### DOCUMENT SECTION

AWS Storage Blog

Build a data lake for streaming data with Amazon S3 Tables and Amazon Data Firehose

Businesses are increasingly adopting real-time data processing to stay ahead of user expectations and market changes. Industries such as retail, finance, manufacturing, and smart cities are using streaming data for everything from optimizing supply chains to detecting fraud and improving urban planning. The ability to use data as it is generated has become a critical competitive advantage for businesses, driving demand for a scalable data lake architecture for storing and managing streaming data. More recently, users are increasingly using Apache Iceberg to organize their streaming data in data lakes to use its database-like features, such as schema evolution, time travel, and ACID transactions.

Amazon S3 Tables provide purpose-built storage with a simple, performant, and cost-effective way to store and query Apache Iceberg tables. S3 Tables continuously optimize storage to maximize query performance and minimize costs, making it an excellent choice for businesses looking to streamline their data lake operations without further infrastructure setup. Businesses can stream and query tables in S3 table buckets through AWS analytics services, such as Amazon Data Firehose and Amazon Athena, by integrating the table buckets with AWS Glue Data Catalog and AWS Lake Formation. The S3 Tables integration with AWS analytics services for table buckets is in preview. Firehose is a fully managed serverless service that streams data from various sources to data lakes, data warehouses, and analytics data stores. With built-in support for Iceberg, Firehose can deliver real-time data from multiple sources to Iceberg tables in Amazon S3 without provisioning further resources or paying for idle streams during non-use hours. It streamlines data ingestion by processing streaming records as they arrive, and eliminates multi-step processes involved in writing streaming data in raw formats and converting it to Apache Iceberg format.

######

TASK REQUIREMENTS →
A. Which database-like features of Apache Iceberg does the data lake article list?
B. Rewrite the data lake article between "Build a data" and "and ACID transactions.", inclusive, changing "critical" to "decisive".
C. Carry on writing the data lake article from the point where it stops.

### RECORDED DATA

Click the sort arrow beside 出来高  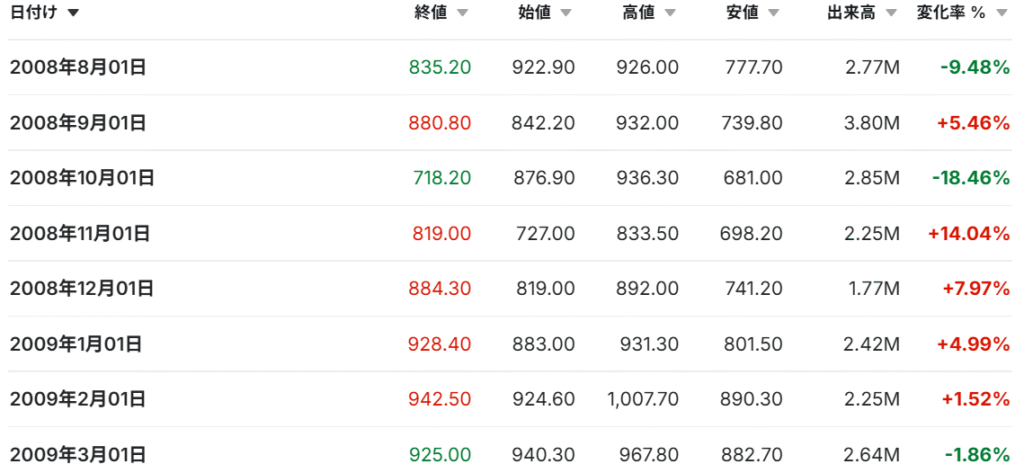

######

TASK-BY-TASK OUTPUTS →
A. Schema evolution, time travel, and ACID transactions.

B.
Build a data lake for streaming data with Amazon S3 Tables and Amazon Data Firehose

Businesses are increasingly adopting real-time data processing to stay ahead of user expectations and market changes. Industries such as retail, finance, manufacturing, and smart cities are using streaming data for everything from optimizing supply chains to detecting fraud and improving urban planning. The ability to use data as it is generated has become a decisive competitive advantage for businesses, driving demand for a scalable data lake architecture for storing and managing streaming data. More recently, users are increasingly using Apache Iceberg to organize their streaming data in data lakes to use its database-like features, such as schema evolution, time travel, and ACID transactions.

C.
In this post, we walk through building a fully managed data lake using Firehose and S3 Tables to store and analyze real-time streaming data. We use a custom streaming source to deliver data into a table in an S3 table bucket, but the same workflow can be followed for other sources supported by Firehose that are listed in this Amazon Data Firehose user guide.

Solution overview

In this solution, we demonstrate an example where a user ingests streaming data from a source directly into a table in S3 table buckets. We start with creating an S3 table bucket and integrating it with AWS analytics services through AWS Glue Data Catalog and AWS Lake Formation. Then, we use Amazon Kinesis Data Generator to simulate and publish real-time data streams to Firehose and use Athena to view the data that is streamed into the table in table bucket.

The architecture diagram of the solution

Prerequisites

To follow along, you need the following setup:

Walkthrough

The following steps walk you through this solution.

  1. Create an S3 table bucket and integrate with AWS Analytics services

Navigate to Amazon S3 in the Console. Choose Table buckets and then Enable integration if the integration with AWS Analytics services isn’t already enabled, as shown in the following figure. This integration allows users to discover all the tables created in this AWS Region and this account in AWS Glue Data Catalog and AWS Lake Formation, and access them through AWS services, such as Firehose, Athena, Amazon Redshift, and Amazon EMR. When the integration is complete, all existing and future table buckets are automatically added as a sub-catalog, namespaces are organized as databases, and the tables within those namespaces are populated as tables in the AWS Glue Data Catalog. To learn more about this integration, refer to Using Amazon S3 with Analytics services.

Create an S3 table bucket and integrate with AWS Analytics services

Specify a name for your table bucket and continue with Create table bucket, as shown in the following figure.

Create table bucket 2. Create a namespace in the table bucket

Using the AWS CLI, create a namespace s3tables_demo_namespace in the table bucket created previously, as shown in the following. Namespaces are logical constructs that help you organize your tables in a scalable manner.

aws s3tables create-namespace \
--table-bucket-arn arn:aws:s3tables:<region>:<account-id>:bucket/<s3tablebucket>\
--namespace s3tables_demo_namespace

s3 tables

3. Create a table in the table bucket

Using AWS CLI, create a table in the existing namespace in the table bucket as s3tables_demo_table. When you create a table, you can also define a schema for the table. For this post, we create a table with a schema consisting of three fields: ID, name, and value.

aws s3tables create-table --cli-input-json 
file://mytabledefinition.json

The following is the sample mytabledefinition.json used to set the table schema.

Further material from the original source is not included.